If anyone answers this obviously loaded question you will no doubt receive answers that consistently writing options will eventually ruin your account. They will use trite sayings like why pick up pennies in front of a steamroller etc. From your previous posts you are new to this so I would give the same recommendation as most in that you should stay away from options until you understand them a lot better than you do now, but I will try to answer your question since others have asked similar ones.
Anyone who trades options should well be aware that a famous trader who manages hundreds of millions has been selling options for decades and he does quite well for himself.
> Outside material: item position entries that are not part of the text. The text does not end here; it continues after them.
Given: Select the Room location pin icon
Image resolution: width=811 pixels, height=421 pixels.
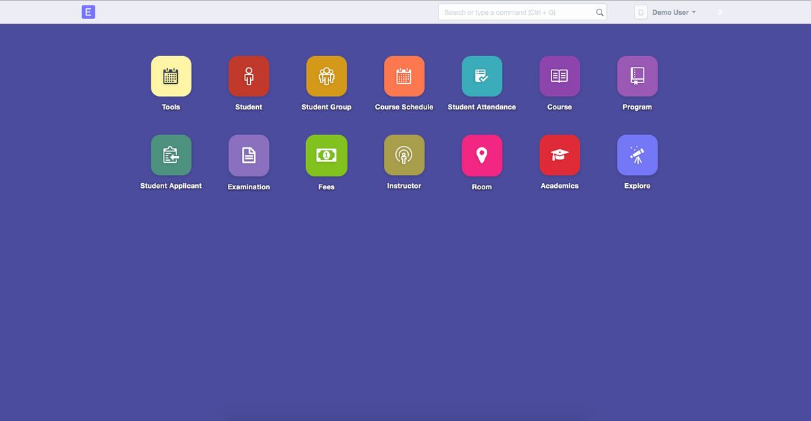Looking at the screenshot, I should (482, 154).
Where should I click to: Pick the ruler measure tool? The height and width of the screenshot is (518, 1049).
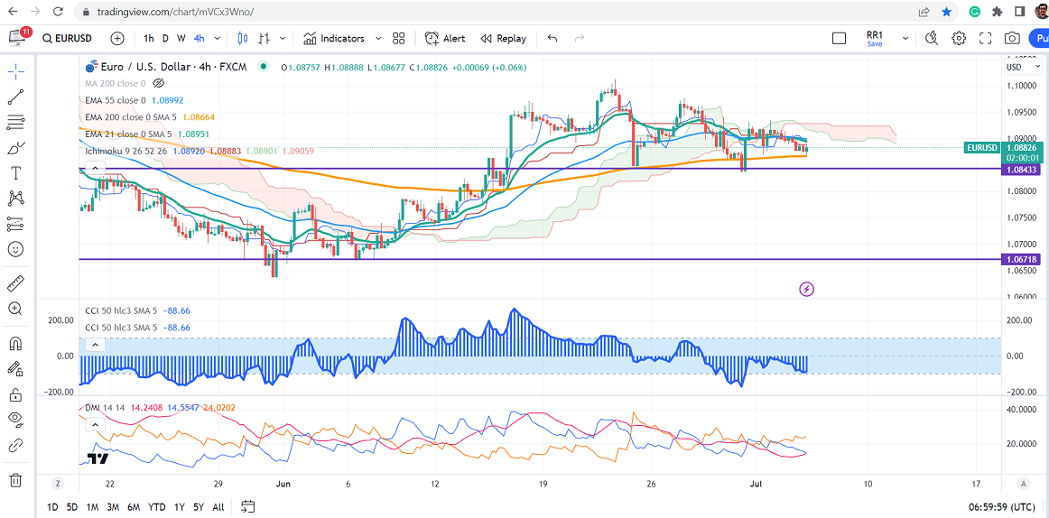click(15, 283)

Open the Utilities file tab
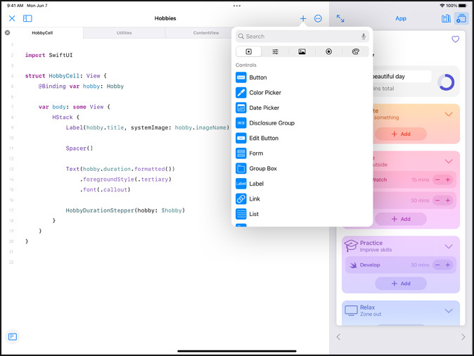pos(124,33)
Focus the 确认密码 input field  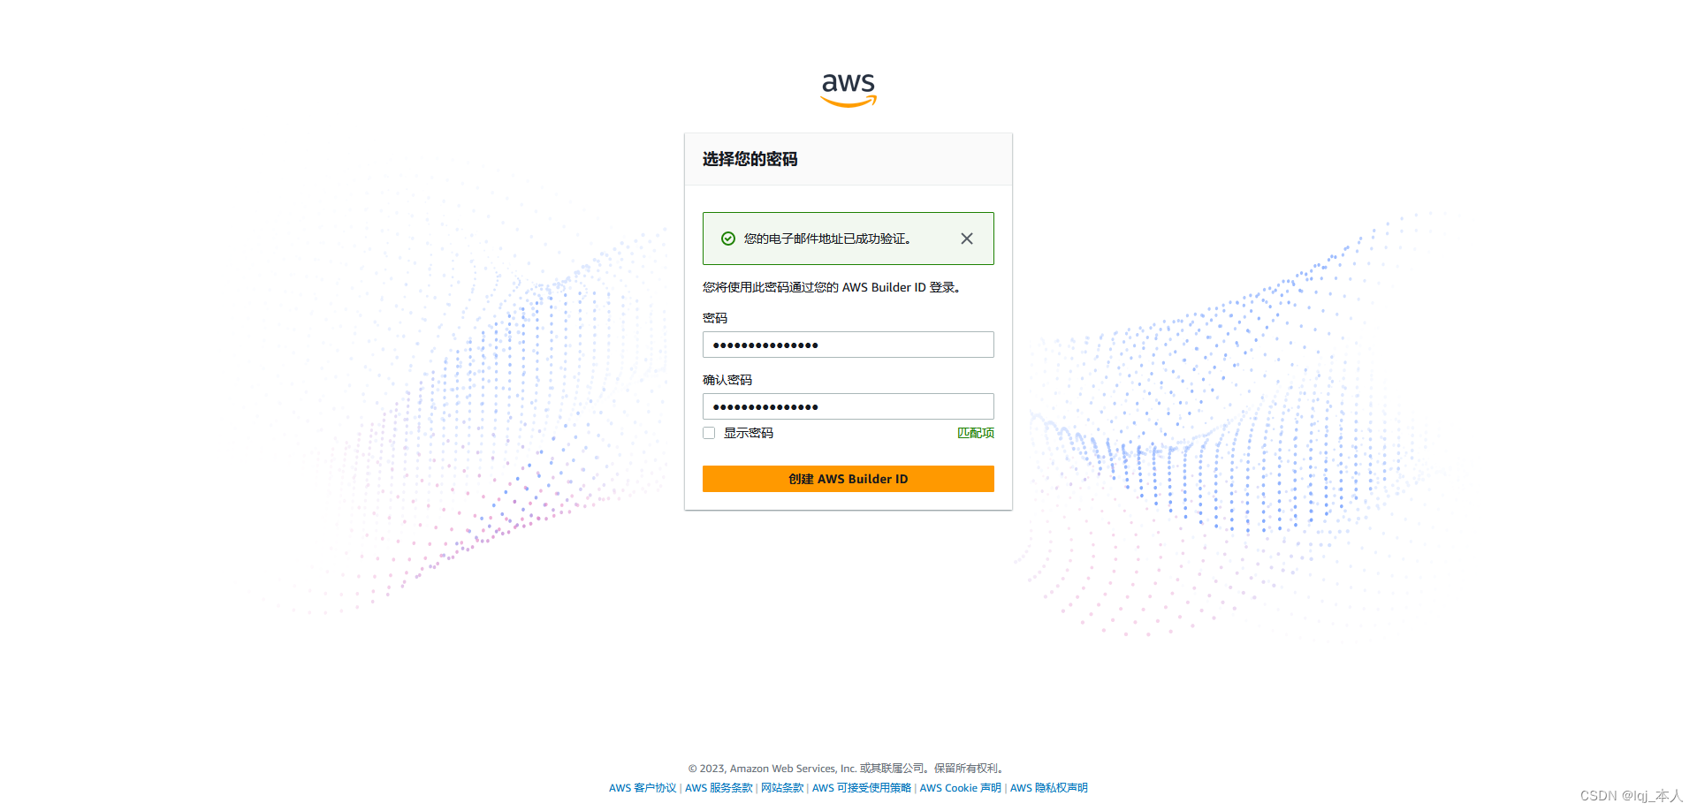coord(849,406)
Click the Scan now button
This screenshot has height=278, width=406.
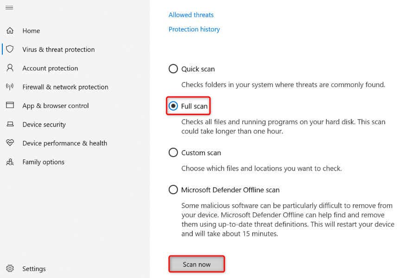(197, 264)
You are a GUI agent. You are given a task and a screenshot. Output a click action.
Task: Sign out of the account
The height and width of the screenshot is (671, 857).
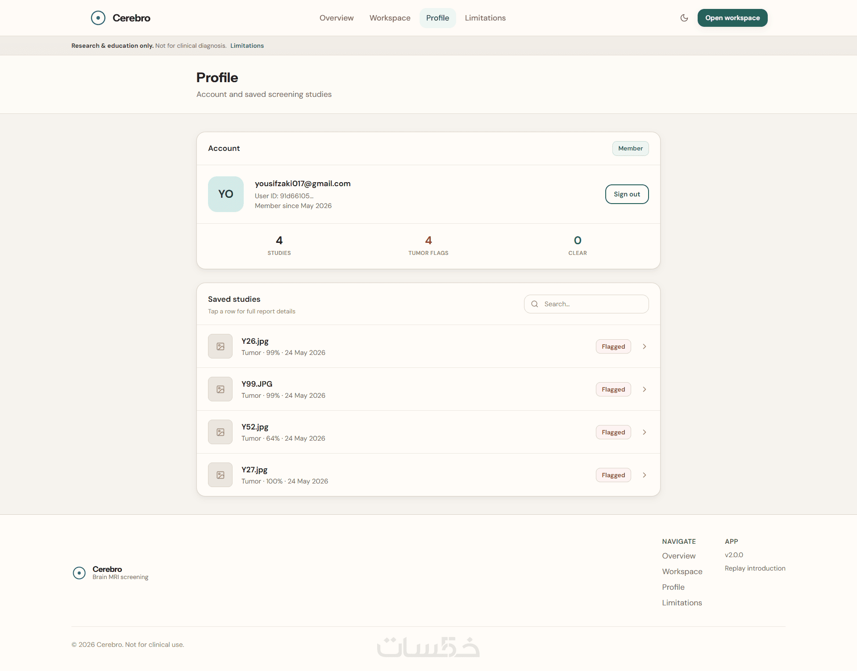[x=627, y=194]
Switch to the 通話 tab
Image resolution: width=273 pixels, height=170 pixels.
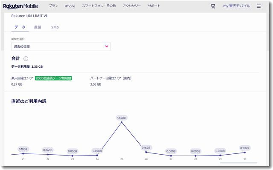click(x=38, y=27)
I don't happen to agree with his methodology but it works for him.
There is nothing inherently wrong with most any option strategy. If consistently selling or buying options always led to your doom then no one would do it anymore. Your success will depend on such things as your trading ability, position sizing, risk management, etc. It is not hard to back test premium selling trading ideas. You win a lot then you eventually take a hit. It is impossible to foresee the much quoted "black swan" event, and it is impossible to correctly hedge a short option against it.
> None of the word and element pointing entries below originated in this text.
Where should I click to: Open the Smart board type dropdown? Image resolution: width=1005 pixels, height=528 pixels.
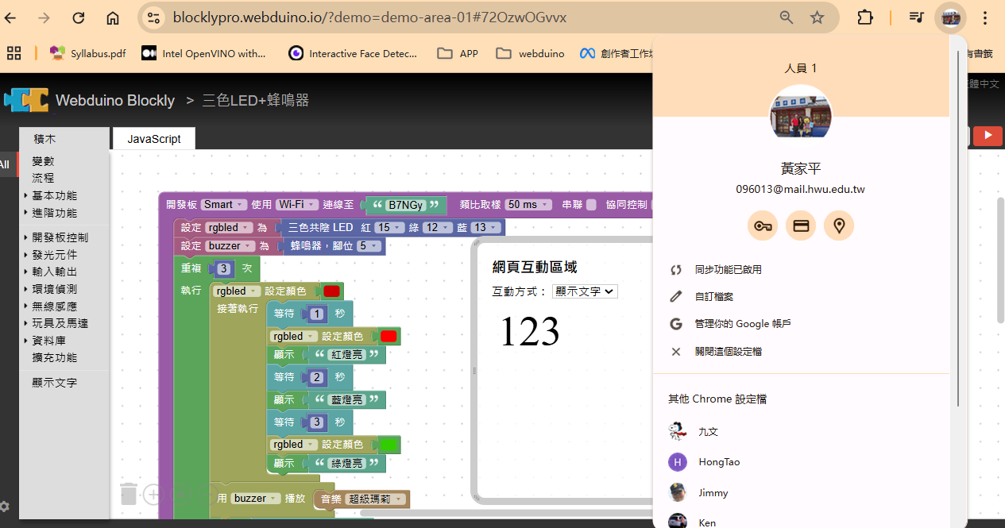[x=224, y=205]
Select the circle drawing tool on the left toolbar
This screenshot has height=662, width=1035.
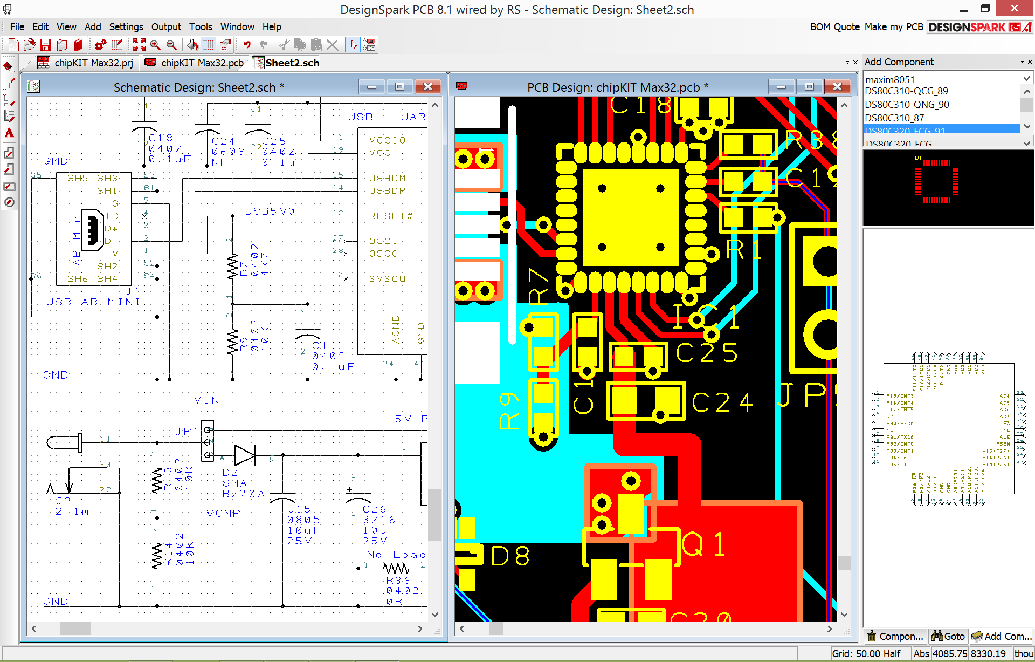tap(9, 202)
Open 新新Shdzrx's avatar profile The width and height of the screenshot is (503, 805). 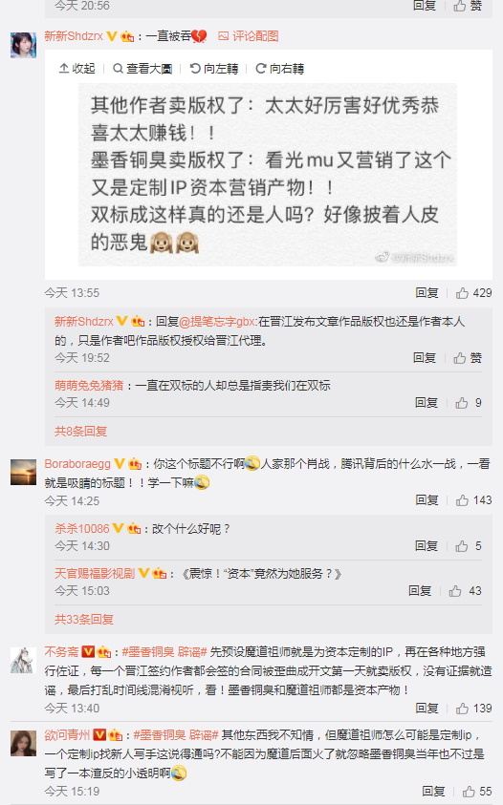tap(23, 45)
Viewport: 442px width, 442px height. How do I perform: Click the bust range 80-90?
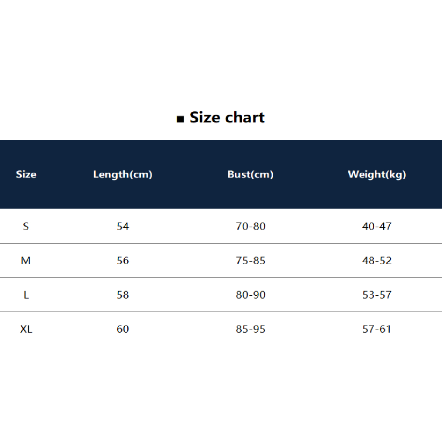coord(250,295)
Some would say that people who sell puts are crazy and they will eventually blow out. This will of course depend on many things, you may or may not survive depending on your methodology. But these same people probably know traders who have gone home long the ES contract with $5000 or less covering it. They feel they are safe because they have a stop in. If there is a major event it can potentially shut the exchanges down before your stop can be traded and the market will gap down. A mere 6.5% gap and your account is debit. Leverage trading, whether it is futures, stocks, or short options involves considerable risk.
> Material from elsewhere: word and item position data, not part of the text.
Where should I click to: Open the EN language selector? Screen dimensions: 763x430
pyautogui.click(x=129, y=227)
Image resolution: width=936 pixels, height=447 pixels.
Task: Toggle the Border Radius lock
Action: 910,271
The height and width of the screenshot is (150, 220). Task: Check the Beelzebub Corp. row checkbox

I am not advocating either side of selling or buying or any one specific strategy, to do such would show that you do not understand options. In the hands of an experienced and disciplined trader options can be a good trading instrument. Unfortunately most who trade them are neither.
Your title "monthly income generated" shows that you do understand the risks involved. Capital is somewhat irrelevant since you can short an option spread with little money. Since July 2002 there has not been a move much over 8% in one month in the SPX, so for the last 5 years you could have been selling options profitably and made a sizable return. That monthly percentage return would get you excited, but if you take into account events like 1987 and 9/11 the safe percentage return you can make is nothing spectacular. If you think to just short calls instead, stock takeovers can kill you, and far out of the money index calls trade for very little but sizable monthly moves, 7%+, do happen.